Campbell Brown is an anchor with CNN, not a commentator. But Brown launched into a commentary that was spot-on in terms of how the McCain campaign has treated Sarah Palin.

The McCain campaign has treated her like a China doll (which does add to her foreign policy experience, relating to China and all that). Two interviews, even if one of those was with Sean Hannity, in almost a month in the spotlight. The final straw came yesterday when reporters were initially banned from covering Palin in New York City.

Here is the rant in its entirety and the video:

But, first, bear with me for a short rant on another subject, because, frankly, I have had it. And I know a lot of other women out there are with me on this. I have had enough of the sexist treatment of Sarah Palin. It has to end.

She was here in New York City today meeting with world leaders at the U.N. And what did the McCain campaign do? They tried to ban reporters from covering those meetings. And they did ban reporters from asking Governor Palin any questions.

Tonight, I call on the McCain campaign to stop treating Sarah Palin like she is a delicate flower that will wilt at any moment. This woman is from Alaska, for crying out loud. She is strong. She is tough. She is confident. And you claim she’s ready to be one heartbeat away from the presidency. If that is the case, then end this chauvinistic treatment of her now.

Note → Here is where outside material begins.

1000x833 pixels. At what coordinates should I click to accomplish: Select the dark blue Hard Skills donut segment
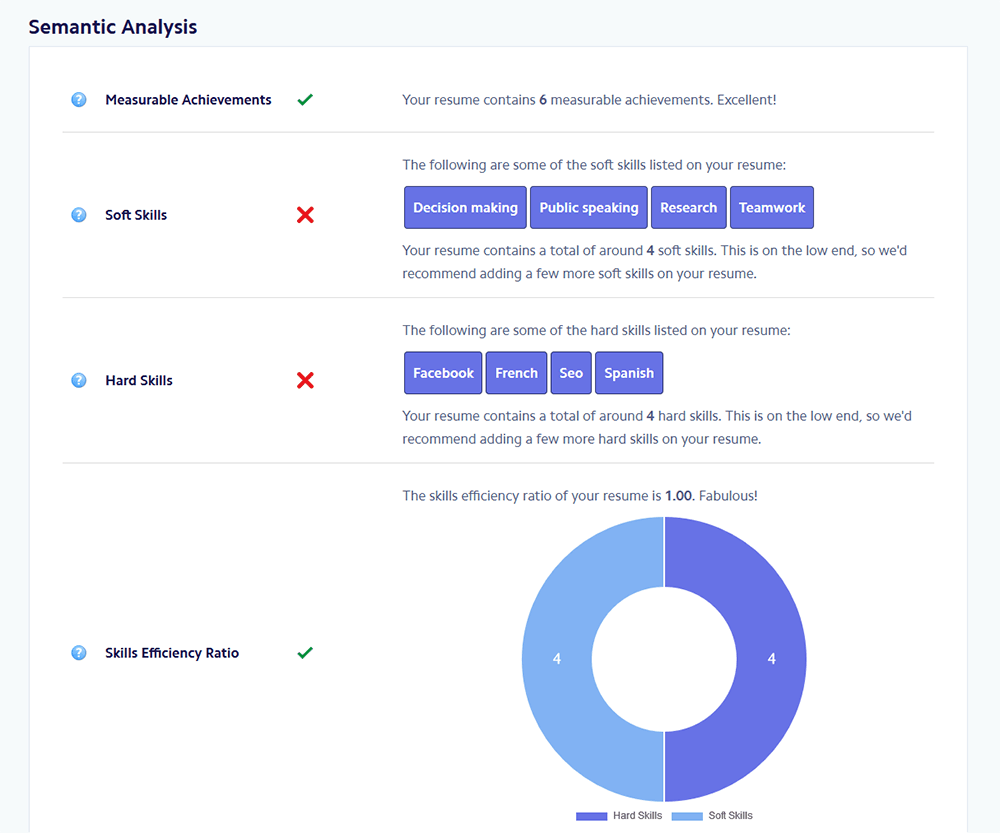click(772, 659)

Allow her to show her stuff. Allow her to face down those pesky reporters, just like Barack Obama did today, just like John McCain did today, just like Joe Biden has done on numerous occasions. Let her have a real news conference with real questions.

By treating Sarah Palin different from the other candidates in this race, you’re not showing her the respect she deserves. Free Sarah Palin. Free her from the chauvinistic chains you’re binding her with. Sexism in this campaign must come to an end. Sarah Palin has just as much a right to be a real candidate in this race as the men do. So, let her act like one.

Can’t say Brown has been one of my favorite anchors lately. Her take, along with Erica Hill, on the hearings looking into impeachment, was an embarrassment.

There is her marriage to Dan Senor, contributor to Fox News Channel and The Wall Street Journal and the former chief spokesperson for the Coalition Provisional Authority in Iraq.

And even when she “confronted” John McCain spokesperson Tucker Bounds on a story, she was so apologetic to him, something no one in the MSM has ever done to a Democratic candidate or spokesperson.

I appreciate you coming on and taking the time to have this debate. I think it’s important. People don’t know a lot about her. They want to understand her qualifications as much as possible. We’re not beating you up here. We’re not trying to. We’re just trying to educate ourselves and educate our viewers. So I really do appreciate your time and thank you for your time coming on.

And what Bounds received was flowers and greetings as liberators compared to what Democratic candidates and spokespeople get on a regular basis. The campaign’s response to the “outrage” was to cancel an interview with McCain and Larry King.

Given what happens when anchors become commentators, and say things the McCain campaign doesn’t like, Brown took a gamble. But Brown said something yesterday that was beautiful and needed to be said. I’ve been saying similar things about how badly the campaign is treating its own VP candidate.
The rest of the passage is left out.